Wirtshaus ist wichtig

Ob er allerdings einst tatsächlich in Luftenberg an der Donau im Gasthaus Mayerhofer Kegelabende verbracht hat, wie eine von der Trachtenkappelle Luftenberg in Auftrag gegebene Plakette verkündet, beruht einzig auf den handgeschriebenen Erinnerungen eines gewissen Leopold Hauser. Der wurde blöderweise erst 1917 in St. Georgen geboren, also 21 Jahre nach Bruckners Tod. Im offiziellen Gedenkjahr "anton bruckner 2024" wird das nun trotzdem vom Land Oberösterreich mit niederschwelligen Veranstaltungen wie "Bruckner goes Wirtshaus" gefeiert.

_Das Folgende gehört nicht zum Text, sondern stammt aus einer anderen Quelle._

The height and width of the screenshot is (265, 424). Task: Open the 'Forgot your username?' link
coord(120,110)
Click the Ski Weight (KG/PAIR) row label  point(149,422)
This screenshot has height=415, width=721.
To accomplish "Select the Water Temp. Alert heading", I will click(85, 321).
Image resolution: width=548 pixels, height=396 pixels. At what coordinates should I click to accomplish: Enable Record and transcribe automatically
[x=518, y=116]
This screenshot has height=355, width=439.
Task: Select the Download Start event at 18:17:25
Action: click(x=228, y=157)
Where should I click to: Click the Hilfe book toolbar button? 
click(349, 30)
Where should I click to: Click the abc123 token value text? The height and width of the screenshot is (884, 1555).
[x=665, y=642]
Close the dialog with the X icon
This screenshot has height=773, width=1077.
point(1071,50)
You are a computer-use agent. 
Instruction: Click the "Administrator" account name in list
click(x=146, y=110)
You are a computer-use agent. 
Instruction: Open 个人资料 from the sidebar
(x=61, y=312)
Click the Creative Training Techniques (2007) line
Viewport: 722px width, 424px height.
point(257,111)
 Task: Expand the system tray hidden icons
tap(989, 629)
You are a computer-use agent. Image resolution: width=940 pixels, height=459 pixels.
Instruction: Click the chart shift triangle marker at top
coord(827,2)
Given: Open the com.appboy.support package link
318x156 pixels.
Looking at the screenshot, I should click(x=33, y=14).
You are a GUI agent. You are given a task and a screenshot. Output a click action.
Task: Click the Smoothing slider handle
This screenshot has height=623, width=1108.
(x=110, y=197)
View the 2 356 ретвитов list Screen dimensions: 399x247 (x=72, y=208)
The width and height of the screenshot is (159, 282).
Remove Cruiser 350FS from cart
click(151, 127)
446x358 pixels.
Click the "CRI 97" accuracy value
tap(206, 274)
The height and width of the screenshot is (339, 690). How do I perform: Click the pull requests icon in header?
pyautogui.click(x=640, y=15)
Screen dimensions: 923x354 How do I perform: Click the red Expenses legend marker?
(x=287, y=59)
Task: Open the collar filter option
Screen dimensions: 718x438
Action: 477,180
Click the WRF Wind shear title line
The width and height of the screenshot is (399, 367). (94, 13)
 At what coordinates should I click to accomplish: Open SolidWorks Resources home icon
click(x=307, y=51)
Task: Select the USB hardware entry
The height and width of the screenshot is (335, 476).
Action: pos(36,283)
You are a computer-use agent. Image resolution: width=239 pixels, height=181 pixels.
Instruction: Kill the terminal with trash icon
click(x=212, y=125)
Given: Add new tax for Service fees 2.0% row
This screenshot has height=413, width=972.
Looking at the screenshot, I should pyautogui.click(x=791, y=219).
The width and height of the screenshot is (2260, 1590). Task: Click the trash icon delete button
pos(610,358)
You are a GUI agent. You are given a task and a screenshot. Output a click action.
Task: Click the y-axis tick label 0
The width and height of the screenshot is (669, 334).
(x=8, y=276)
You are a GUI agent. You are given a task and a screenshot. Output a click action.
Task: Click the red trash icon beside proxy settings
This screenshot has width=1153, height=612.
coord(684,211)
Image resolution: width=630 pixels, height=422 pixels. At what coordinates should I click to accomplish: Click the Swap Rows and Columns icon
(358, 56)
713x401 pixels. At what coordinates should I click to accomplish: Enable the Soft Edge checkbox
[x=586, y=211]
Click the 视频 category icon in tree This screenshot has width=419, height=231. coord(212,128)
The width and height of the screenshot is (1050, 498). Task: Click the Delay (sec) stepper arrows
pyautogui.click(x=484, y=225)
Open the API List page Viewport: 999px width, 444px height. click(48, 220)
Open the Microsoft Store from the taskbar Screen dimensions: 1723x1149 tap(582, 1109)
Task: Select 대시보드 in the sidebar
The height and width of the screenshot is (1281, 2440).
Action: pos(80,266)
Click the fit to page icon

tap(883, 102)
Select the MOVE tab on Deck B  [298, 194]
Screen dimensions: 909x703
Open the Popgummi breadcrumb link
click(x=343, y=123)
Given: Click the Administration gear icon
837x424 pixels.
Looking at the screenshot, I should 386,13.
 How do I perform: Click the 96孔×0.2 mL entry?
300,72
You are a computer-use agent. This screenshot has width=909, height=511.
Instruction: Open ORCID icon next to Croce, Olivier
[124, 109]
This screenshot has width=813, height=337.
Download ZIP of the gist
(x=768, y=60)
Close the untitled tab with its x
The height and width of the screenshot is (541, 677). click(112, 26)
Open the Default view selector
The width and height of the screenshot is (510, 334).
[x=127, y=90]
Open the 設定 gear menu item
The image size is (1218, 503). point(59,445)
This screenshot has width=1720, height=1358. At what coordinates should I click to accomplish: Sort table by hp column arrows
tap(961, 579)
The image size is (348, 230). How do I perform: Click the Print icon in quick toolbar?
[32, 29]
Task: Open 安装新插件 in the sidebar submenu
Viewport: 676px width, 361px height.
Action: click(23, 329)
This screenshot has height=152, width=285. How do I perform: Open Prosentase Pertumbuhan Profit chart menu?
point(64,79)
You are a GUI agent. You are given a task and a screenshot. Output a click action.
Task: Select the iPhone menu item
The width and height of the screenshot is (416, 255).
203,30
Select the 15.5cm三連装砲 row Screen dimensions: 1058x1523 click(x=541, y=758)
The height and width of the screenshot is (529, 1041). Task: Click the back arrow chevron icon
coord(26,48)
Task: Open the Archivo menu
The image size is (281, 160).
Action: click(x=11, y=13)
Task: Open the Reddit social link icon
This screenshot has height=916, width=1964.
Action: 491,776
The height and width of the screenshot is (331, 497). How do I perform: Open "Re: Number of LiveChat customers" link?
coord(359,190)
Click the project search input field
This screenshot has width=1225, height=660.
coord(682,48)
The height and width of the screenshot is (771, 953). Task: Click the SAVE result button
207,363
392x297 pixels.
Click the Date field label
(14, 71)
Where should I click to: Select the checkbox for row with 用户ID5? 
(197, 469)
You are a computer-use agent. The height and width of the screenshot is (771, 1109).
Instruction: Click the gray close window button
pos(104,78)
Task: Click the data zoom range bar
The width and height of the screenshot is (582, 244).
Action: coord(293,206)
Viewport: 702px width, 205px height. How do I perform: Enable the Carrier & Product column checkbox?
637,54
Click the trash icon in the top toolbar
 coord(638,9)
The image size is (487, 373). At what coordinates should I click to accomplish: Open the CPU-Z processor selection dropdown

Allerdings ist es laut Autor Florian Sedmak gut möglich, dass sich der Komponist im Rahmen seiner diversen außermusikalischen Passionen auch als Kegelbruder verdient machte. Im Buch heißt es dazu: "Er lernte, studierte und übte fanatisch, saß Stunde um Stunde an seinen Kompositionen, trank Kaffee wie andere Wasser, verschlang gigantische Portionen, ließ sich des Abends mit bis zu dreizehn kleinen Bieren volllaufen, betete im Akkord, machte jungen und sehr jungen Frauen fast wahllos Heiratsanträge und zählte, was sich nur zählen ließ."

"Zweibeinige Riesenbirne"

Sedmaks äußerst vergnügliche Verbeugung vor Anton Bruckner nennt sich Dickschädels Reisen. Durch Oberösterreich mit Anton Bruckner. Sie erweist sich in einer anekdotischen Etappenfahrt durch die vom nicht gerade reisefreudigen Tonsetzer besuchten Orte des geliebten Hoamatlands zwischen Klöstern, Nervenheilanstalt, Liedertafeln, Bierschwemmen und illustren Orten wie Bad Kreuzen, Kremsmünster oder Wilhering als Biografie der heiteren Art. Das muss man bei einem Mann, der von Zeitzeugen charakterlich als zumindest verhaltensauffällig, linkisch, plump bis schwierig beschrieben wird, erst einmal schaffen. Zuweisungen wie "zweibeinige Riesenbirne" oder der heute fürs Land unterm Giebelkreuz bestens taugliche Werbespruch "Halb Mostschädel, halb Weltbürger" sind in diesem Sinn noch Komplimente.

opera-inside

Neben seiner umjubelten Tätigkeit als mit Paganini vergleichbarer Orgelvirtuose, der damals die Frauen in den Kirchen zum Dahinschmelzen, aber nie zum Einwilligen in den Bund der Ehe brachte und der verbürgt regelmäßig Orgeln wie etwa jene in Bad Goisern mit seinem exzessiven, Jimi Hendrix, Keith Emerson oder Pete Townshend vorwegnehmenden Spiel "kaputt rockte", also reparaturreif spielte, zweifelte und verzweifelte Bruckner privat auch gern. Das führt man einerseits auf seinen teilweise geringen Selbstwert als Komponist zurück: "Kein Mensch hilft mir. Was soll ich thun?", schreibt Bruckner nach Abschluss seiner 4. Sinfonie Ende 1874 an einen Freund. Der in jungen Jahren auch als Volksschullehrer und Tanzgeiger tätige Eigenbrötler nimmt damit eine gut hundert Jahre später im oberösterreichischen Punkrock dargebotene existenzialistische Haltung vorweg. Sie wurde 1981 von der Linzer Band Willi Warma mit der Vertonung des Gedichts Niemand hilft mir von Konrad Bayer aufgegriffen.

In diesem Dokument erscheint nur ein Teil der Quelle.